:: Yang Perlu Dikerjakan ::
1: Tentukan apakah setiap pernyataan berikut sesuai dengan artikel tentang persiapan menikah. Jawab ya atau tidak, lalu kutip kata-kata artikel yang menentukannya.
(a) Artikel menyamakan pernikahan dengan lomba lari yang dimenangkan oleh yang paling cepat sampai di garis finis.
(b) Husein berusia 22 tahun dan berasal dari Bandung.
(c) Menurut artikel, orangtua pacar bisa ragu memberi restu kepada orang yang penghasilannya belum mumpuni.
2: Teruskan artikel tentang persiapan menikah, mulai setelah kalimat terakhir yang ditampilkan.

:: Kutipan ::
++++++++

Minggu, 03 April 2011

Jangan Menikah Sebelum 10 Hal Ini Kamu Persiapkan



Kisah cinta Tak Bisa Dimakan, Jangan Menikah Sebelum 10 Hal Ini Kamu Persiapkan
\


Usia yang makin dewasa membawa banyak konsekuensi di baliknya. Harus mulai bertanggung jawab pada kehidupan diri sendiri, lebih bisa diandalkan oleh orang-orang terdekat, sampai hal yang lazim dianggap sebagai penanda kedewasaan di Indonesia: menikah dan membangun keluarga.
Seiring usiamu yang semakin bertambah dewasa, dorongan untuk menikah bisa datang dari mana saja. Orang terdekat kerap dengan ringan mengatakan,
“Kamu sudah bekerja, sudah berpenghasilan, lalu tunggu apa? Menikah saja!”
Akhirnya, kamu yang awalnya belum tergerak untuk menikah pun merasa harus segera mengambil langkah. Ribut cari calon, ribet mempersiapkan pesta perhelatan, hingga merepotkan kawan dan kerabat seperjuangan. Padahal pernikahan bukan lomba lari yang kemenangannya dihitung berdasarkan waktu tercepat sampai di garis finish.
Sebab pernikahan lebih dari sekadar pesta sebagai ratu dan raja dalam semalam di artikel ini Hipwee ingin sedikit mengajakmu berpikir. Dengan keyakinan menikah yang sudah menggebu macam itu, cukup siapkah dirimu?


1. Megahnya pesta resepsi hanya bertahan semalam saja. Pertanyaan setelahnya: cukupkah uang simpananmu untuk membayar semua tagihan rumah tangga?


Sudah cukup matangkah dengan persoalan materi? 

“Belum punya penghasilan tetap, karena menikah bukan hanya soal cinta sama perasaan aja, tetapi harus didukung dengan kesiapan materi supaya bisa diterima baik sama camer dan bisa mempercayakan anaknya kepadaku :)”
Husein, 22, Bandung

Kamu memang tak perlu khawatir berlebihan soal uang. Kamu tak perlu terlalu cemas dengan bagaimana nanti soal uang belanja bulanan, uang persalinan, uang susu, uang cicilan rumah atau mobil. Kata orang, rejeki akan selalu datang, bahkan berlipat ganda setelah menikah nanti. Tapi, bukan berarti kamu jadi asal nekat saja.
Jika kamu saat ini saja belum punya penghasilan yang mumpuni, pekerjaan masih belum tetap, penghasilan yang tak menentu, apakah kamu yakin sanggup mengarungi biduk rumah tangga tanpa adanya uang yang cukup? Jangankan untuk menikah, orangtua pacarmu pun akan ragu memberimu restu untuk menikah.

++++++++

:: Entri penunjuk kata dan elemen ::
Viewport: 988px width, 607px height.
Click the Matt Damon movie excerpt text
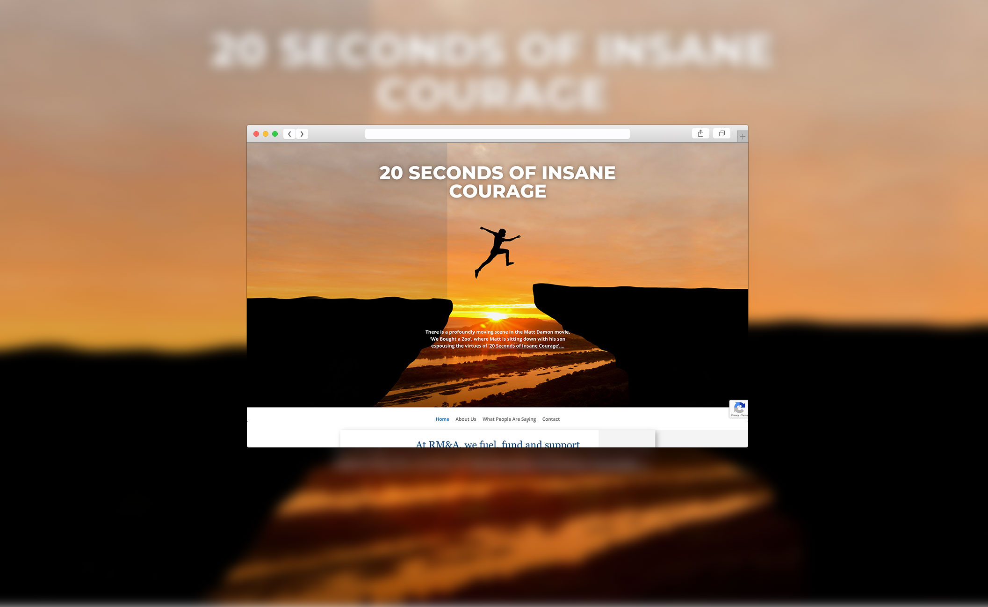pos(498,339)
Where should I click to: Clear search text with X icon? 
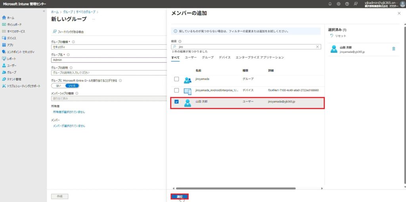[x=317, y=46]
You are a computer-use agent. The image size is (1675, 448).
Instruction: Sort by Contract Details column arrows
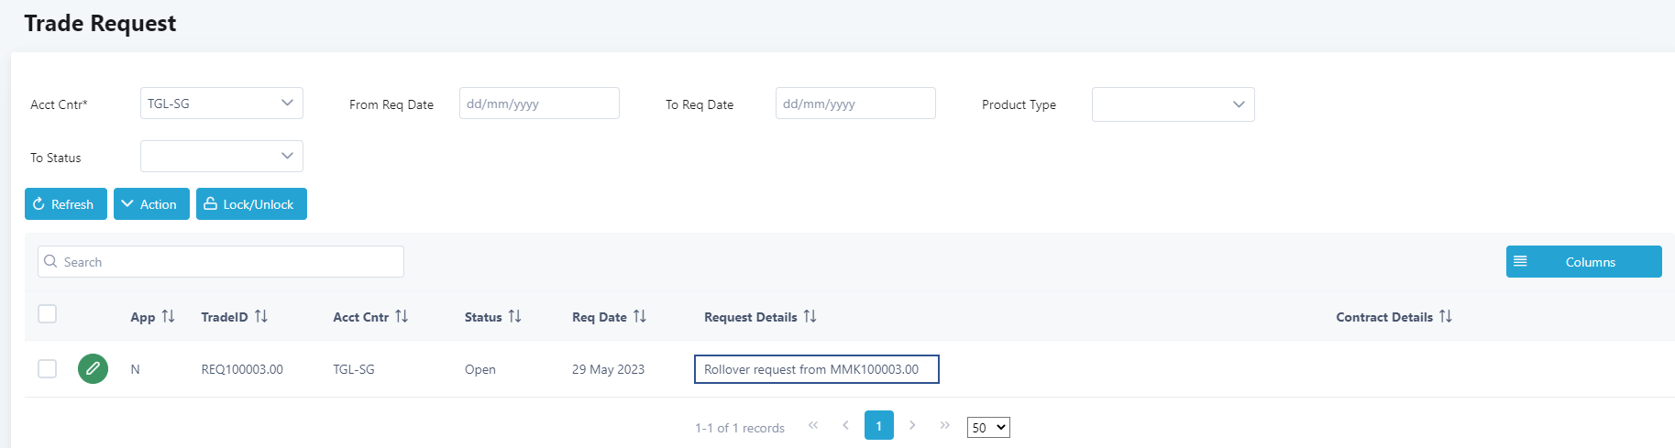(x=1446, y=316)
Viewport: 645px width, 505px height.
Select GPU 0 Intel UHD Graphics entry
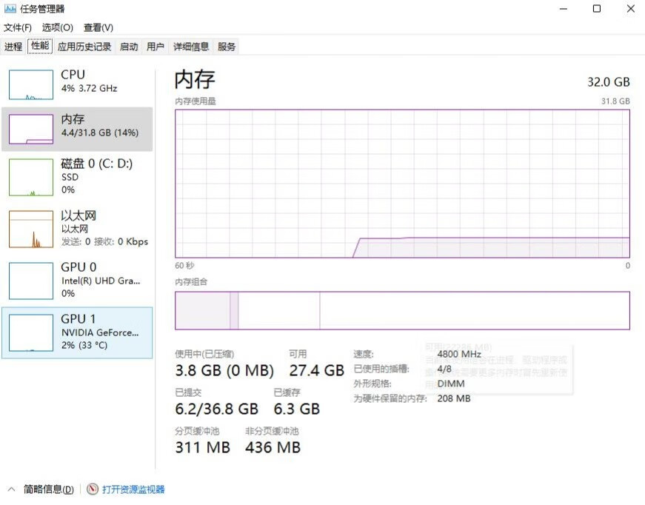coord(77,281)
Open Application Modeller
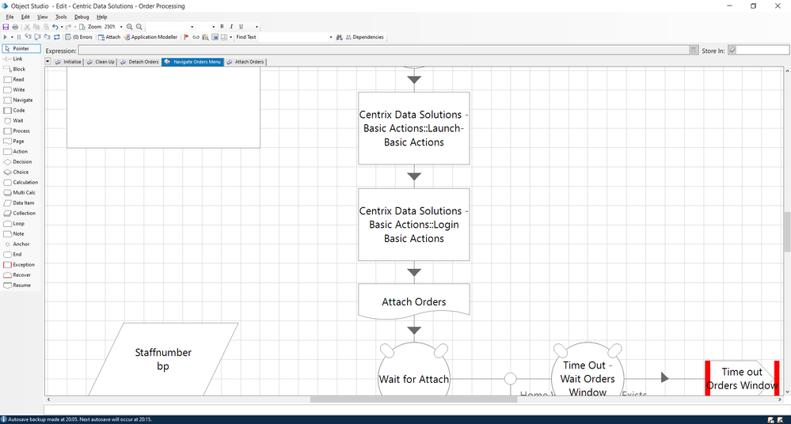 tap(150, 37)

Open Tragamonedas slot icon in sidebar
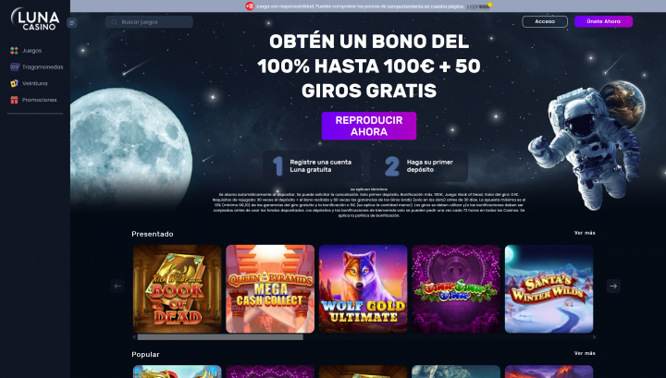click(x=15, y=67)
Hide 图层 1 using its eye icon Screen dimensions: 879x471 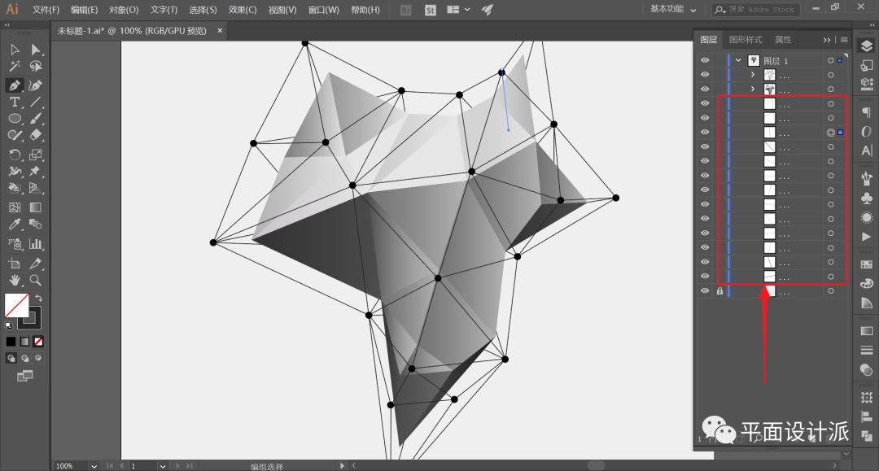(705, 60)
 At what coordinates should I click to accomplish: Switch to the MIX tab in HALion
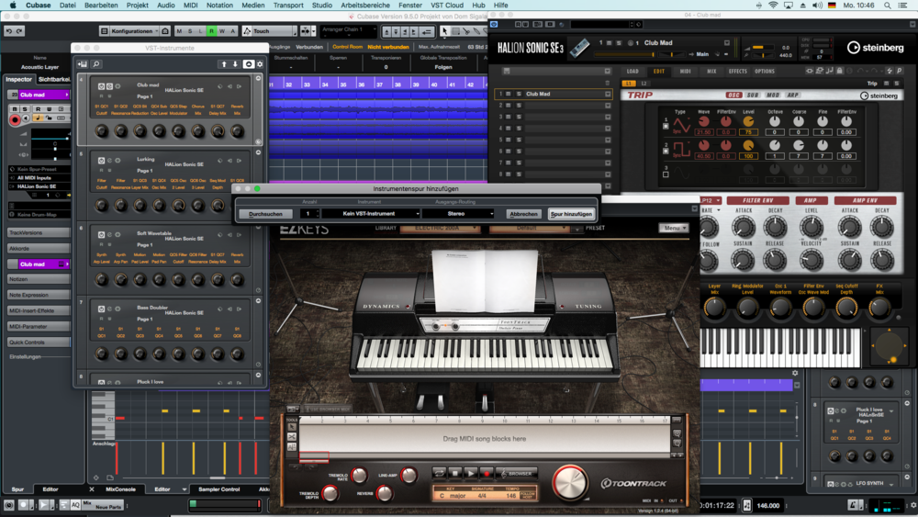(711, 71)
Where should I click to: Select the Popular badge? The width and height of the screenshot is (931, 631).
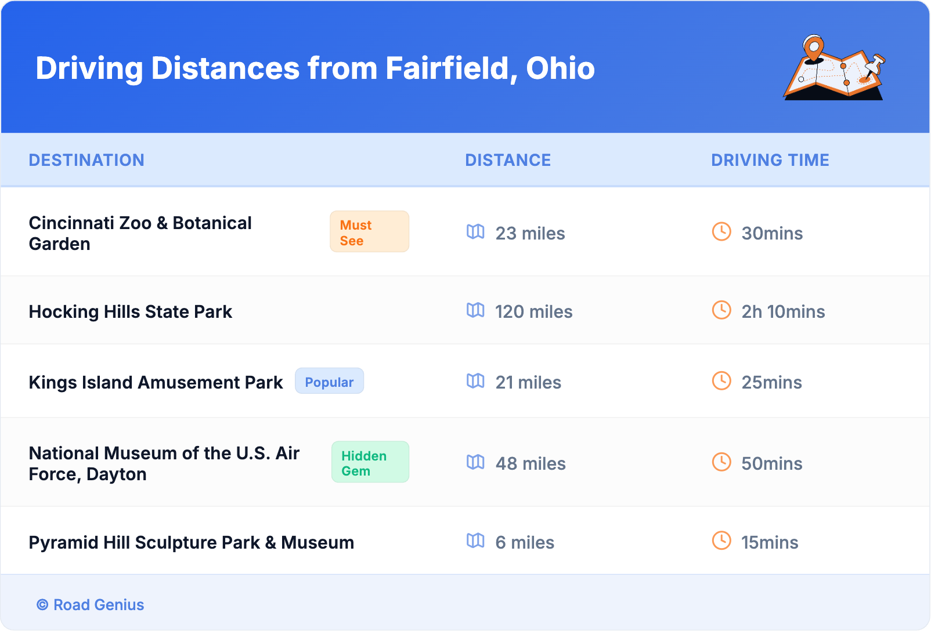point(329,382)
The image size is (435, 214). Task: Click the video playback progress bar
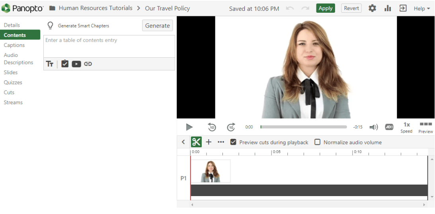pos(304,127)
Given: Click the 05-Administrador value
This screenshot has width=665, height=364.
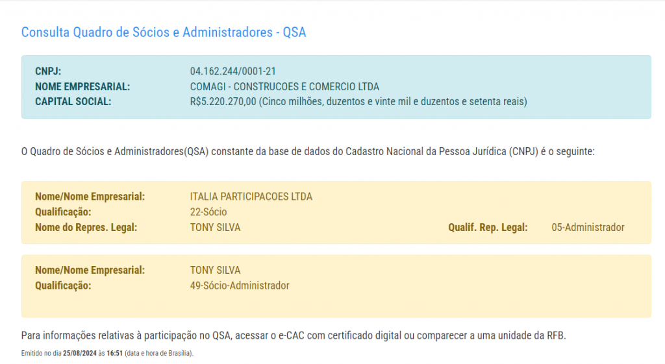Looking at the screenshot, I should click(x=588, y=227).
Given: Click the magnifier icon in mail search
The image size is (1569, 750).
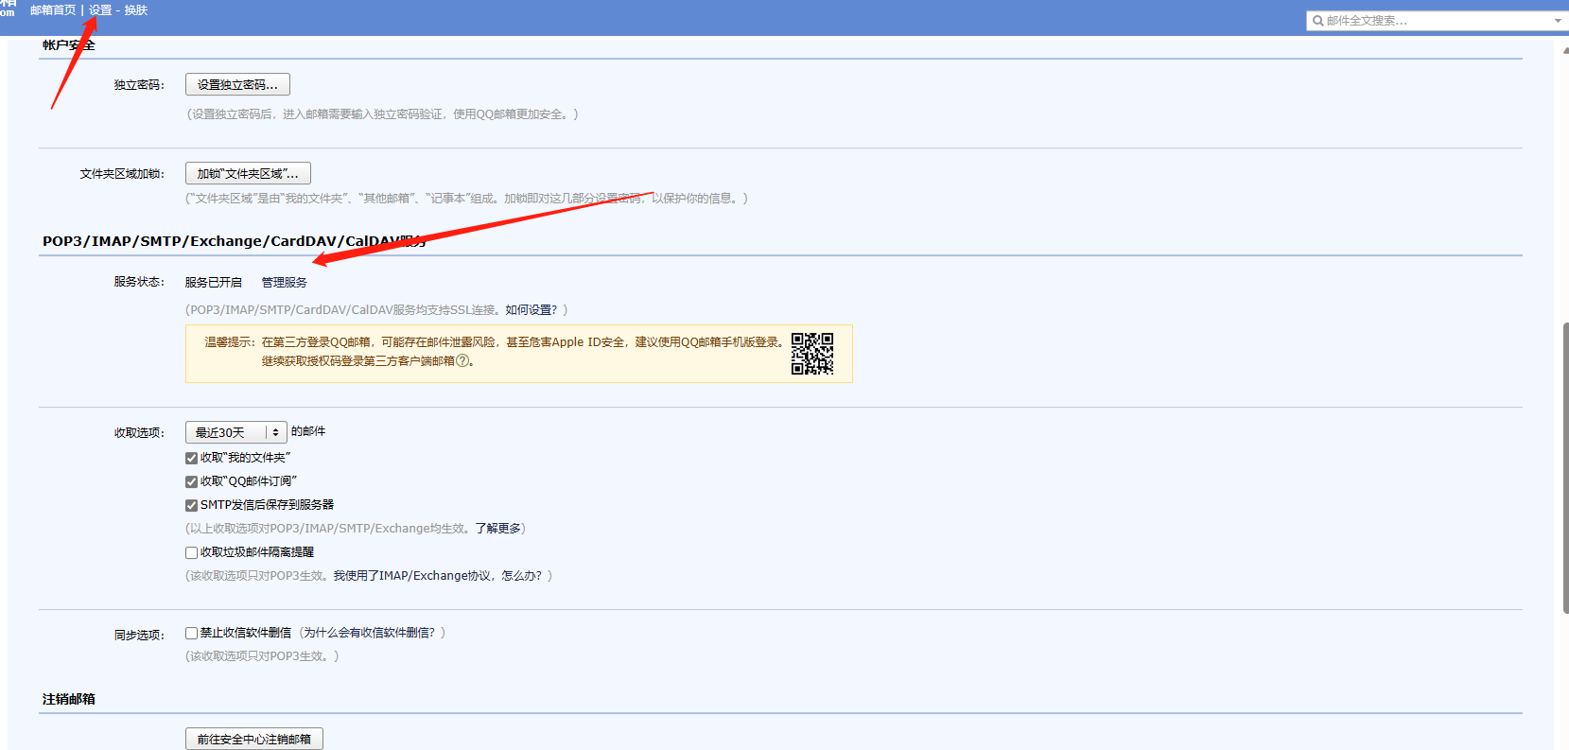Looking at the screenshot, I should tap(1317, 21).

++++++++

:: Sebagai Tanggapan ::
1:
(a) Tidak. "Padahal pernikahan bukan lomba lari yang kemenangannya dihitung berdasarkan waktu tercepat sampai di garis finish."
(b) Ya. "Husein, 22, Bandung"
(c) Ya. "Jangankan untuk menikah, orangtua pacarmu pun akan ragu memberimu restu untuk menikah."

2:
Jangan memaksakan diri untuk menikah jika kamu memang belum cukup yakin dengan kesiapan materimu. Kamu perlu menyiapkan dan memikirkannya baik-baik. Jangan salah, banyak permasalah rumah tangga yang muncul karena disebabkan soal ekonomi. Jadi, kalau memang belum siap, jangan coba-coba untuk nekat menikah.


2. Konon pernikahan bisa membuka seluruh tabir manusia. Kamu harus siap menerima suami dan istrimu dalam setiap kurang pun lebihnya



Sudah siapkah untuk tinggal satu atap dengannya 

“Masih gak bisa bayangin tinggal bersama orang lain, masih belum matang secara finansial dan mental, takut kalo punya bayi.”
Santi, 21, Malang
Sudah menjalin hubungan bertahun-tahun, dan terbiasa menjalani hari-hari bersamanya bukan berarti kamu pasti sudah siap untuk hidup bersama pasanganmu seumur hidup. Kalaupun kamu dan dia sudah merasa saling cocok satu sama lain, jangan cepat ambil kesimpulan bahwa kamu sudah siap lahir batin untuk tinggal satu atap dengannya.
Kamu perlu menyiapkan mentalmu untuk hal seperti ini. Siapkah kamu menemukan gadis yang selama ini tampil sempurna dengan alis yang selalu paripurna mendengkur di sisimu? Cukup sabarkah kamu menerima kebiasaan suamimu yang ternyata suka membawa makanan ke atas tempat tidur dan membuat sprei yang baru kamu ganti kembali terkotori?
Saat berumah tangga nanti, hal-hal kecil macam ini bisa meletup jadi masalah. Jika kamu tak benar-benar mempersiapkan mental dewasamu untuk menghadapinya, rumah tanggamu bisa berantakan hanya karena kamu tak bisa menerima masalah-masalah kecil. Siapkan dulu mentalmu, apakah kamu sudah cukup yakin hidup bersama dia sebagai suami istri nanti. Sebelum saling memperbaiki diri dan menyiapkan mental, jangan terburu-buru mengikat janji.


3. Pernikahan bukan cuma soal dua kepala. Berani menikah berarti sudah cukup dewasa untuk berlaku adil bagi kedua belah keluarga



Sanggupkah kamu membagi prioritasmu?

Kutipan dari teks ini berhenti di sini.